Tips for Cutting Good Music
If ice is the canvas on which a skater paints, then music is the palette. Good music and an expressive skater can combine to make a truly beautiful performance. What are some of the things you should think about when you cut new music?
- Use music that the skater likes: Within limits, at least. The skater will best interpret music that she finds meaningful or understands. Choreographed movements that have no meaning to the skater look exactly like choreographed movements that have no meaning to the skater. On the other hand, you must consider the audience too. Most judges are quite a bit older than most skaters, and may neither know, understand, or like the music that appeals to young people. Very few judges would purposely mark your skater down if they dislike the music, but when the music is familiar and/or appeals to them, they are more likely to understand the skater's interpretation of that music.
- Incorporate Tempo Changes: A well-composed program will have both fast and slow segments.
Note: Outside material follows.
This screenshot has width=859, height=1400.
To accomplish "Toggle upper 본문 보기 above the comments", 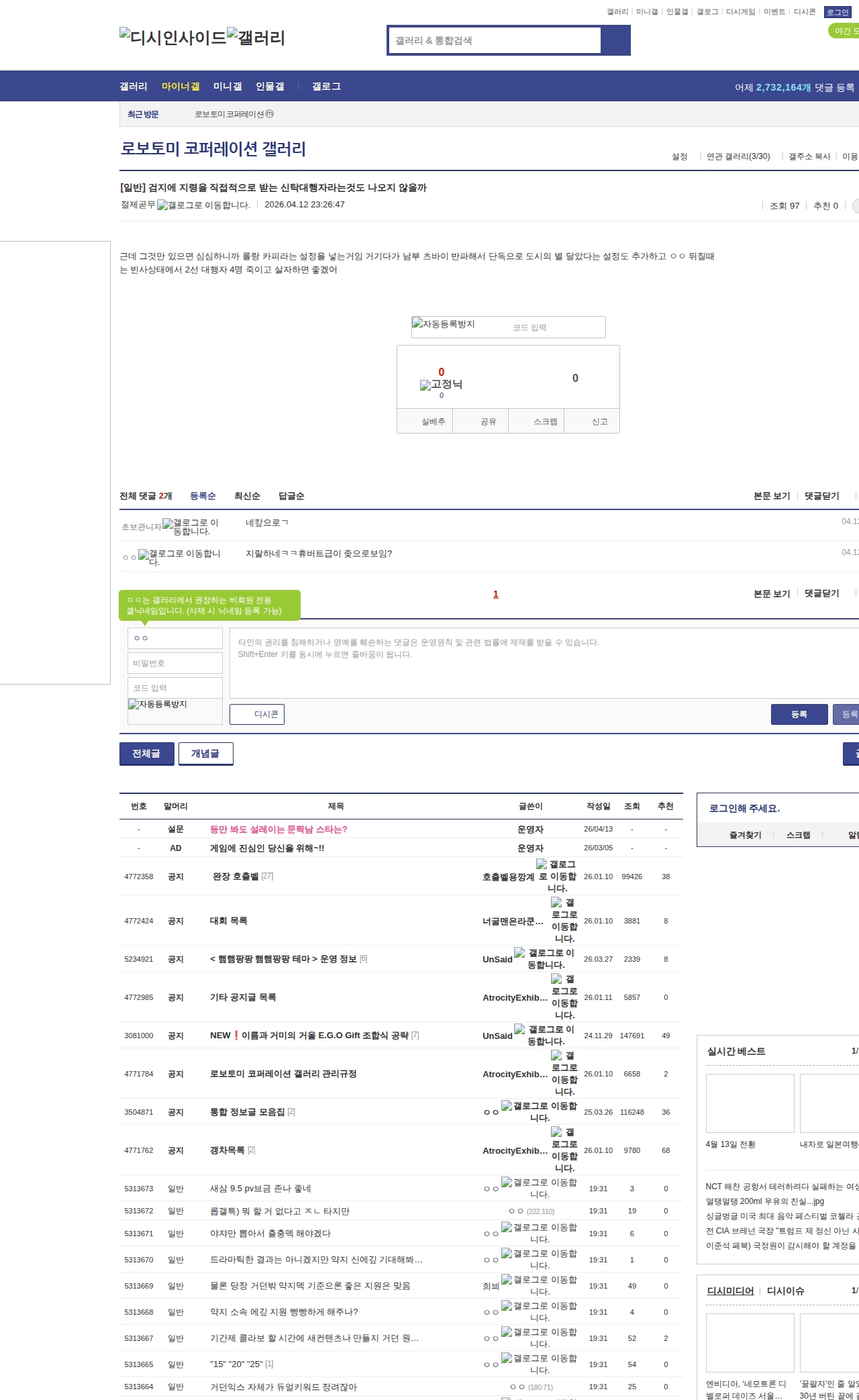I will (x=772, y=496).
The tempo change creates interest and allows the skater to demonstrate both power and artistic skills.
- The music should emphasize the skater's strengths: Powerful, driving music demands powerful skating; beautiful drawn-out music demands elegant, well-extended skating; quick light music probably calls for quick footwork. Don't expect a skater to interpret music which is inappropriate to his/her style of skating. As noted above, you should try to incorporate some changes in the music style, but make sure that in your selections you give more weight/duration to those things that the skater is best able to demonstrate.
- Use age-appropriate music: 5-year-old skaters look really cute skating to "Supercalifragilisticexpialidoscious". A 16-year old probably wouldn't look nearly so cute. Similarly, a really sultry piece is probably not the most appropriate choice for an 8-year old.
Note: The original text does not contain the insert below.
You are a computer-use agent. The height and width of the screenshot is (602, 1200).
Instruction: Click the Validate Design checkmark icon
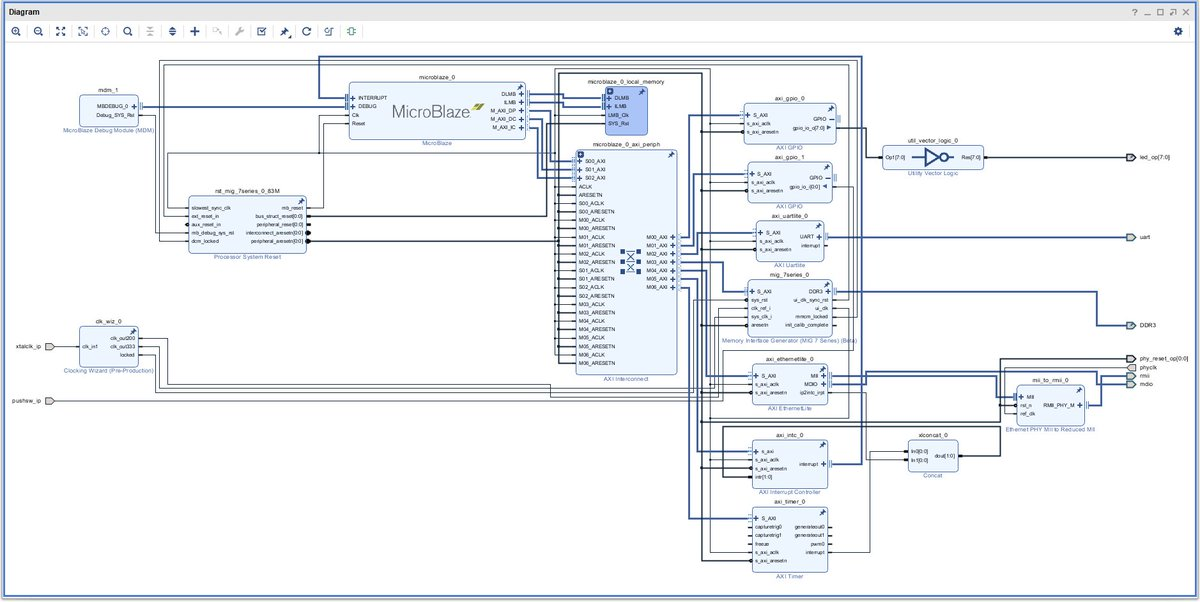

- Identifiable Segments: Try to ensure that the music is uniquely recognizable throughout. Music is a great memory tool (can you really say the alphabet without singing the song???), and if the skater can associate each musical phrase with particular program elements it will make it a lot easier for them to avoid "getting lost" during a competition. It also makes it a lot easier to pick up a program in the middle during practice or if they have to restart an interrupted competition program. Music that is very similar throughout or highly repetitive invites mistakes.
- The beginning should be "gentle": Make sure that the start of the music is loud enough to be heard, but not so loud that it startles the skater or the judges. Generally its best if the tempo at the beginning allows a gradual start to the program. If the skater has to start off really fast and for some reason misses the beginning, it will be hard to catch up. If the beginning needs to be quiet, or demands a quick startup, it may be helpful to record a quick beep or click a second or two before the real music starts. This will help the skater to identify the impending start. The referee won't start the stopwatch until the skater actually starts moving, so the beep won't hurt anything.
- Avoid excess dynamic range: You should have volume changes in the program. But keep the loudness "range" somewhat limited. If the program goes from painfully loud all the way down to so quiet you can barely hear it, you're probably inviting problems. Either they'll have the volume turned way up when the suddenly-loud part comes on, or they'll have it turned down so much that your quiet part completely disappears.
- Use the correct duration: Freestyle programs allow up to 10 seconds over or under the stated time (except for adults). Short Programs must stop at (or anytime before) the stated duration. Remember that some tape players play a little bit fast or a little bit slow, and it doesn't matter how long the program plays at home, its how long it plays during the event that counts. Don't cut too close to the limits in either direction.
- Don't make a new program from a shorter old one: Its tempting to extend an old program when you move up a level, especially if the skater really likes the music. Its ok to do so if its really important to you, but it does have some dangers. A skater who has been doing a program for a long time has that program's elements mentally bound to specific musical segments. The new program will probably require different elements or a different placement - its going to be hard for the skater to not "go on autopilot" sometimes, and if it happens during a competition the result might be really unhappy.
- Avoid long silent portions (and/or really quiet parts): if the music stops for a while during the program, or gets very quiet for a while, you risk having the referee think there's a tape problem. He may signal the music people to stop the tape to make corrections. Even though they'll probably let you restart, it will break your skater's concentration and possibly fluster them enough that they are unable to perform at their best.
- Consider professional help: Cutting good music is tough. Its difficult to make nice edits without special equipment; its expensive to develop a good enough "library" to suit the needs of all skaters. There's lots of people in business specifically to create music programs to your specifications. It costs more than doing it yourself, but if you consider the on-ice costs of choreographing the program, the costs of the new dress the the skater will probably get to go along with it, and the amount of time the skater will probably use the program, you might find that the cost isn't all that significant.